Could you reproduce the listing below with "computer-use agent" swapped for "desktop automation agent" everywhere it occurs, keeping every other character the same?

## Begin Extracted data

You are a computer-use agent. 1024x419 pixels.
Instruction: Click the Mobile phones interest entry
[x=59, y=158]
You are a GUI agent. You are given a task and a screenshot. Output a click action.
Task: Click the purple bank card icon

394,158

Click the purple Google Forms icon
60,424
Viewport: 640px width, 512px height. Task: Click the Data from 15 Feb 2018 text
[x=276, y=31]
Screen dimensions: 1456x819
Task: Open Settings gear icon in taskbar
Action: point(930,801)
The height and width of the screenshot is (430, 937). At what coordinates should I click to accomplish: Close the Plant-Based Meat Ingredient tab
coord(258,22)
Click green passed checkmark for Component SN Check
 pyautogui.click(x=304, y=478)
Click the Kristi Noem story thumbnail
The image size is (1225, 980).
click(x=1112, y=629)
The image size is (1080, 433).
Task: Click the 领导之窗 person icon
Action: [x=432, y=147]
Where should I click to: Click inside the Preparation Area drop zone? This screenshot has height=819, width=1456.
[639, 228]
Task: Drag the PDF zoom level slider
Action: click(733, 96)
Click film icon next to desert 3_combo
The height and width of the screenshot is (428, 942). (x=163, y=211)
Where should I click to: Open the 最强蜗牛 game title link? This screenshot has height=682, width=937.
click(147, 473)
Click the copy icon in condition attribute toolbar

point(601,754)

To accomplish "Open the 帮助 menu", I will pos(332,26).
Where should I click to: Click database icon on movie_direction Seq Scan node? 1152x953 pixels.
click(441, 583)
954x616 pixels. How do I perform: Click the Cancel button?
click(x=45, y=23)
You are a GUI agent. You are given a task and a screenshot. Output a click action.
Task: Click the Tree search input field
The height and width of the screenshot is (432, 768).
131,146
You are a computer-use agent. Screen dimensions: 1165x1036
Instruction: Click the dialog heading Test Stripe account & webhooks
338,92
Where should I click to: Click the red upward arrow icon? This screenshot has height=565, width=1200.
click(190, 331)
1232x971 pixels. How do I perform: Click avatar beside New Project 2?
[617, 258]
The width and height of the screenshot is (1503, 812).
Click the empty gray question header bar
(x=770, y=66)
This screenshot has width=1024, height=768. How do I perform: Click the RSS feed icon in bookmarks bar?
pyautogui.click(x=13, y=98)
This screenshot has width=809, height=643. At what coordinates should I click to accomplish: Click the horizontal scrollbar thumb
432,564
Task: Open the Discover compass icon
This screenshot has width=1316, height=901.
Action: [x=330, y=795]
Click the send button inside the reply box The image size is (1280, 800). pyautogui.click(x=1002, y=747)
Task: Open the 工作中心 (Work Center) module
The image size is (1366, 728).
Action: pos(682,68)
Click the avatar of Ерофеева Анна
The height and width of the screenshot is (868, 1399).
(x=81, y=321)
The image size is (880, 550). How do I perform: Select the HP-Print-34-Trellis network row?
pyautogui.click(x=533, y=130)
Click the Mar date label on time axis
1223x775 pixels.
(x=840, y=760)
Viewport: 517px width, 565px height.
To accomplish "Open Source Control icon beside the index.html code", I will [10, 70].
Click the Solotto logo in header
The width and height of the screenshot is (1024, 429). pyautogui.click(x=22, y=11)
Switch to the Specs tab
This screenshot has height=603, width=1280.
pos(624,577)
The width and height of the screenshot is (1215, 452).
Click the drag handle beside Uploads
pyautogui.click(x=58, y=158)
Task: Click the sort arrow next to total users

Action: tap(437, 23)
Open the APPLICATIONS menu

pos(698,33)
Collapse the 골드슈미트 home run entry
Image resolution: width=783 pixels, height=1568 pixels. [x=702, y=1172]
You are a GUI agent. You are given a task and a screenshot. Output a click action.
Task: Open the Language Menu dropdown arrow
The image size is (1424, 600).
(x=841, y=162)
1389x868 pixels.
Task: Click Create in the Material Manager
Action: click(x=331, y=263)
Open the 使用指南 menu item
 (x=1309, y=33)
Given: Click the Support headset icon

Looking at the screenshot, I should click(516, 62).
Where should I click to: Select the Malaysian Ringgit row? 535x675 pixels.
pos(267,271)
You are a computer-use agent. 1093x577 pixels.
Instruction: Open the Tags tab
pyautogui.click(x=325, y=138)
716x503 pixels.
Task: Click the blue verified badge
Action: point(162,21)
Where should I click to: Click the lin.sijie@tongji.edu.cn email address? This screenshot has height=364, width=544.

## End Extracted data

= Result =
You are a desktop automation agent. 1024x419 pixels.
Instruction: Click the Mobile phones interest entry
[x=59, y=158]
You are a GUI agent. You are given a task and a screenshot. Output a click action.
Task: Click the purple bank card icon

394,158

Click the purple Google Forms icon
60,424
Viewport: 640px width, 512px height. Task: Click the Data from 15 Feb 2018 text
[x=276, y=31]
Screen dimensions: 1456x819
Task: Open Settings gear icon in taskbar
Action: point(930,801)
The height and width of the screenshot is (430, 937). At what coordinates should I click to accomplish: Close the Plant-Based Meat Ingredient tab
coord(258,22)
Click green passed checkmark for Component SN Check
 pyautogui.click(x=304, y=478)
Click the Kristi Noem story thumbnail
The image size is (1225, 980).
click(x=1112, y=629)
The image size is (1080, 433).
Task: Click the 领导之窗 person icon
Action: [x=432, y=147]
Where should I click to: Click inside the Preparation Area drop zone? This screenshot has height=819, width=1456.
[639, 228]
Task: Drag the PDF zoom level slider
Action: click(733, 96)
Click film icon next to desert 3_combo
The height and width of the screenshot is (428, 942). (x=163, y=211)
Where should I click to: Open the 最强蜗牛 game title link? This screenshot has height=682, width=937.
click(147, 473)
Click the copy icon in condition attribute toolbar

point(601,754)

To accomplish "Open the 帮助 menu", I will pos(332,26).
Where should I click to: Click database icon on movie_direction Seq Scan node? 1152x953 pixels.
click(441, 583)
954x616 pixels. How do I perform: Click the Cancel button?
click(x=45, y=23)
You are a GUI agent. You are given a task and a screenshot. Output a click action.
Task: Click the Tree search input field
The height and width of the screenshot is (432, 768).
131,146
You are a desktop automation agent. Screen dimensions: 1165x1036
Instruction: Click the dialog heading Test Stripe account & webhooks
338,92
Where should I click to: Click the red upward arrow icon? This screenshot has height=565, width=1200.
click(190, 331)
1232x971 pixels. How do I perform: Click avatar beside New Project 2?
[617, 258]
The width and height of the screenshot is (1503, 812).
Click the empty gray question header bar
(x=770, y=66)
This screenshot has width=1024, height=768. How do I perform: Click the RSS feed icon in bookmarks bar?
pyautogui.click(x=13, y=98)
This screenshot has width=809, height=643. At what coordinates should I click to accomplish: Click the horizontal scrollbar thumb
432,564
Task: Open the Discover compass icon
This screenshot has width=1316, height=901.
Action: [x=330, y=795]
Click the send button inside the reply box The image size is (1280, 800). pyautogui.click(x=1002, y=747)
Task: Open the 工作中心 (Work Center) module
The image size is (1366, 728).
Action: pos(682,68)
Click the avatar of Ерофеева Анна
The height and width of the screenshot is (868, 1399).
(x=81, y=321)
The image size is (880, 550). How do I perform: Select the HP-Print-34-Trellis network row?
pyautogui.click(x=533, y=130)
Click the Mar date label on time axis
1223x775 pixels.
(x=840, y=760)
Viewport: 517px width, 565px height.
To accomplish "Open Source Control icon beside the index.html code", I will [10, 70].
Click the Solotto logo in header
The width and height of the screenshot is (1024, 429). pyautogui.click(x=22, y=11)
Switch to the Specs tab
This screenshot has height=603, width=1280.
pos(624,577)
The width and height of the screenshot is (1215, 452).
Click the drag handle beside Uploads
pyautogui.click(x=58, y=158)
Task: Click the sort arrow next to total users

Action: tap(437, 23)
Open the APPLICATIONS menu

pos(698,33)
Collapse the 골드슈미트 home run entry
Image resolution: width=783 pixels, height=1568 pixels. [x=702, y=1172]
You are a GUI agent. You are given a task and a screenshot. Output a click action.
Task: Open the Language Menu dropdown arrow
The image size is (1424, 600).
(x=841, y=162)
1389x868 pixels.
Task: Click Create in the Material Manager
Action: click(x=331, y=263)
Open the 使用指南 menu item
 (x=1309, y=33)
Given: Click the Support headset icon

Looking at the screenshot, I should click(516, 62).
Where should I click to: Select the Malaysian Ringgit row? 535x675 pixels.
pos(267,271)
You are a desktop automation agent. 1093x577 pixels.
Instruction: Open the Tags tab
pyautogui.click(x=325, y=138)
716x503 pixels.
Task: Click the blue verified badge
Action: point(162,21)
Where should I click to: Click the lin.sijie@tongji.edu.cn email address? This screenshot has height=364, width=544.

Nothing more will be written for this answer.